● WHAT THE TASK ASKS:
Restate the records that follow. Every word must match.

Dataset entries:
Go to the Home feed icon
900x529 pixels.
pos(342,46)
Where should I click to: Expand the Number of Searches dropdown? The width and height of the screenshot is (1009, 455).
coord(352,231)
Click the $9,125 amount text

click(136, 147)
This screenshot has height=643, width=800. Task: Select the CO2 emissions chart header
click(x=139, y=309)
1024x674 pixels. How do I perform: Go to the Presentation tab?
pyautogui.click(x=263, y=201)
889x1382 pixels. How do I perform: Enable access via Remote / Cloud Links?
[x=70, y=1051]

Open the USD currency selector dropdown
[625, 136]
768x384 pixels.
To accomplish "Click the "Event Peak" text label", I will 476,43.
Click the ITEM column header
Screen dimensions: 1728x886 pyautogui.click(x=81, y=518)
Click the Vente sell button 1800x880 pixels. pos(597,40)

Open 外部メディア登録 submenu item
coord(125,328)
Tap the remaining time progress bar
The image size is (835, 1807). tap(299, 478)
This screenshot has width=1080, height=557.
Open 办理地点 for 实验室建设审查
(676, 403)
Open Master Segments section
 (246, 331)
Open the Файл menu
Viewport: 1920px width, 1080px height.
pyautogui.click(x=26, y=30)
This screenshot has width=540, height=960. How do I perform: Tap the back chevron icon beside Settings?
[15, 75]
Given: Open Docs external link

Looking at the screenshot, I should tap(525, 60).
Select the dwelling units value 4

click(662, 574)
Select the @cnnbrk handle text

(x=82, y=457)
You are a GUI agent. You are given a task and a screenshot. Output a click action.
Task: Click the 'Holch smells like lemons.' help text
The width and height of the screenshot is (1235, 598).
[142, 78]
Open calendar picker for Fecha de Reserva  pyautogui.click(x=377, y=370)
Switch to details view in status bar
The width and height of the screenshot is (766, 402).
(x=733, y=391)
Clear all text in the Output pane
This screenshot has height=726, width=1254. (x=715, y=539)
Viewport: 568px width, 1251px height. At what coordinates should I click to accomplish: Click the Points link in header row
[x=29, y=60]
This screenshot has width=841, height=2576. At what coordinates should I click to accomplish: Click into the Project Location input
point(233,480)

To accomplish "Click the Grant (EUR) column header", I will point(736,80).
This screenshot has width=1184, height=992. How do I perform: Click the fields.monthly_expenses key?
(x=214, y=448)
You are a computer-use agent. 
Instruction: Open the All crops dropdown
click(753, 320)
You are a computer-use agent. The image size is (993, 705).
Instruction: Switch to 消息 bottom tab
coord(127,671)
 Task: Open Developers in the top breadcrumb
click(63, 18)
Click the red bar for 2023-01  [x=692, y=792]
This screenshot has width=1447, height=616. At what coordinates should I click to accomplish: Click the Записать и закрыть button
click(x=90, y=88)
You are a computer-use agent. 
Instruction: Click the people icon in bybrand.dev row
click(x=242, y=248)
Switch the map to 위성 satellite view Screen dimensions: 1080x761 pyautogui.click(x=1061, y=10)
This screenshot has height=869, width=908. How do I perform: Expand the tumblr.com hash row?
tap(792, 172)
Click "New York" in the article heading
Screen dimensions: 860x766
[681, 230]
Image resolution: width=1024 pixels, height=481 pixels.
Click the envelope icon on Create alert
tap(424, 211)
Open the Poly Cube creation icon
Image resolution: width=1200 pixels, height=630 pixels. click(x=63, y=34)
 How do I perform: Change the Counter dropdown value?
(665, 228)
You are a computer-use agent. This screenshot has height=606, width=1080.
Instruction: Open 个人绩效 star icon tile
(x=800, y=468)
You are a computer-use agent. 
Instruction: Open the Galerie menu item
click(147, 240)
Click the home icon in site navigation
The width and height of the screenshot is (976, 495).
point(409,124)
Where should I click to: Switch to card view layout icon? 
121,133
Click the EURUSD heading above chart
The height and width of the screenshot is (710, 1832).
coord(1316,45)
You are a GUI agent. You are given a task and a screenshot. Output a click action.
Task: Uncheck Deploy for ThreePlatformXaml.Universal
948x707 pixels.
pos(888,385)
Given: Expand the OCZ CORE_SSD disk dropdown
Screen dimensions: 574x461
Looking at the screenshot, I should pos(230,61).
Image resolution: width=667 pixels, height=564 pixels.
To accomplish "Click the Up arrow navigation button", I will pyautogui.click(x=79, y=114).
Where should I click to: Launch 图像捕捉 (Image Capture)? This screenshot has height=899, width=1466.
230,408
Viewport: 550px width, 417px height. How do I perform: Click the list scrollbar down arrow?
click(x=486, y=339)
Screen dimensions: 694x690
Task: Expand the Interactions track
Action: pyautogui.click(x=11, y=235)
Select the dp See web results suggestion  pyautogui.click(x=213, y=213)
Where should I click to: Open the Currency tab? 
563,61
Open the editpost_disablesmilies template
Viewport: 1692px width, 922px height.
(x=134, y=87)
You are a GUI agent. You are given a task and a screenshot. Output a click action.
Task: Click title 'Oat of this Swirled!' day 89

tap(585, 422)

● EXERCISE SOLUTION:
Go to the Home feed icon
900x529 pixels.
pos(342,46)
Where should I click to: Expand the Number of Searches dropdown? The width and height of the screenshot is (1009, 455).
coord(352,231)
Click the $9,125 amount text

click(136, 147)
This screenshot has height=643, width=800. Task: Select the CO2 emissions chart header
click(x=139, y=309)
1024x674 pixels. How do I perform: Go to the Presentation tab?
pyautogui.click(x=263, y=201)
889x1382 pixels. How do I perform: Enable access via Remote / Cloud Links?
[x=70, y=1051]

Open the USD currency selector dropdown
[625, 136]
768x384 pixels.
To accomplish "Click the "Event Peak" text label", I will 476,43.
Click the ITEM column header
Screen dimensions: 1728x886 pyautogui.click(x=81, y=518)
Click the Vente sell button 1800x880 pixels. pos(597,40)

Open 外部メディア登録 submenu item
coord(125,328)
Tap the remaining time progress bar
The image size is (835, 1807). tap(299, 478)
This screenshot has width=1080, height=557.
Open 办理地点 for 实验室建设审查
(676, 403)
Open Master Segments section
 (246, 331)
Open the Файл menu
Viewport: 1920px width, 1080px height.
pyautogui.click(x=26, y=30)
This screenshot has width=540, height=960. How do I perform: Tap the back chevron icon beside Settings?
[15, 75]
Given: Open Docs external link

Looking at the screenshot, I should tap(525, 60).
Select the dwelling units value 4

click(662, 574)
Select the @cnnbrk handle text

(x=82, y=457)
You are a GUI agent. You are given a task and a screenshot. Output a click action.
Task: Click the 'Holch smells like lemons.' help text
The width and height of the screenshot is (1235, 598).
[142, 78]
Open calendar picker for Fecha de Reserva  pyautogui.click(x=377, y=370)
Switch to details view in status bar
The width and height of the screenshot is (766, 402).
(x=733, y=391)
Clear all text in the Output pane
This screenshot has height=726, width=1254. (x=715, y=539)
Viewport: 568px width, 1251px height. At what coordinates should I click to accomplish: Click the Points link in header row
[x=29, y=60]
This screenshot has width=841, height=2576. At what coordinates should I click to accomplish: Click into the Project Location input
point(233,480)

To accomplish "Click the Grant (EUR) column header", I will point(736,80).
This screenshot has width=1184, height=992. How do I perform: Click the fields.monthly_expenses key?
(x=214, y=448)
You are a computer-use agent. 
Instruction: Open the All crops dropdown
click(753, 320)
You are a computer-use agent. The image size is (993, 705).
Instruction: Switch to 消息 bottom tab
coord(127,671)
 Task: Open Developers in the top breadcrumb
click(63, 18)
Click the red bar for 2023-01  [x=692, y=792]
This screenshot has width=1447, height=616. At what coordinates should I click to accomplish: Click the Записать и закрыть button
click(x=90, y=88)
You are a computer-use agent. 
Instruction: Click the people icon in bybrand.dev row
click(x=242, y=248)
Switch the map to 위성 satellite view Screen dimensions: 1080x761 pyautogui.click(x=1061, y=10)
This screenshot has height=869, width=908. How do I perform: Expand the tumblr.com hash row?
tap(792, 172)
Click "New York" in the article heading
Screen dimensions: 860x766
[681, 230]
Image resolution: width=1024 pixels, height=481 pixels.
Click the envelope icon on Create alert
tap(424, 211)
Open the Poly Cube creation icon
Image resolution: width=1200 pixels, height=630 pixels. click(x=63, y=34)
 How do I perform: Change the Counter dropdown value?
(665, 228)
You are a computer-use agent. This screenshot has height=606, width=1080.
Instruction: Open 个人绩效 star icon tile
(x=800, y=468)
You are a computer-use agent. 
Instruction: Open the Galerie menu item
click(147, 240)
Click the home icon in site navigation
The width and height of the screenshot is (976, 495).
point(409,124)
Where should I click to: Switch to card view layout icon? 
121,133
Click the EURUSD heading above chart
The height and width of the screenshot is (710, 1832).
coord(1316,45)
You are a GUI agent. You are given a task and a screenshot. Output a click action.
Task: Uncheck Deploy for ThreePlatformXaml.Universal
948x707 pixels.
pos(888,385)
Given: Expand the OCZ CORE_SSD disk dropdown
Screen dimensions: 574x461
Looking at the screenshot, I should pos(230,61).
Image resolution: width=667 pixels, height=564 pixels.
To accomplish "Click the Up arrow navigation button", I will pyautogui.click(x=79, y=114).
Where should I click to: Launch 图像捕捉 (Image Capture)? This screenshot has height=899, width=1466.
230,408
Viewport: 550px width, 417px height. How do I perform: Click the list scrollbar down arrow?
click(x=486, y=339)
Screen dimensions: 694x690
Task: Expand the Interactions track
Action: pyautogui.click(x=11, y=235)
Select the dp See web results suggestion  pyautogui.click(x=213, y=213)
Where should I click to: Open the Currency tab? 
563,61
Open the editpost_disablesmilies template
Viewport: 1692px width, 922px height.
(x=134, y=87)
You are a GUI agent. You are given a task and a screenshot. Output a click action.
Task: Click title 'Oat of this Swirled!' day 89

tap(585, 422)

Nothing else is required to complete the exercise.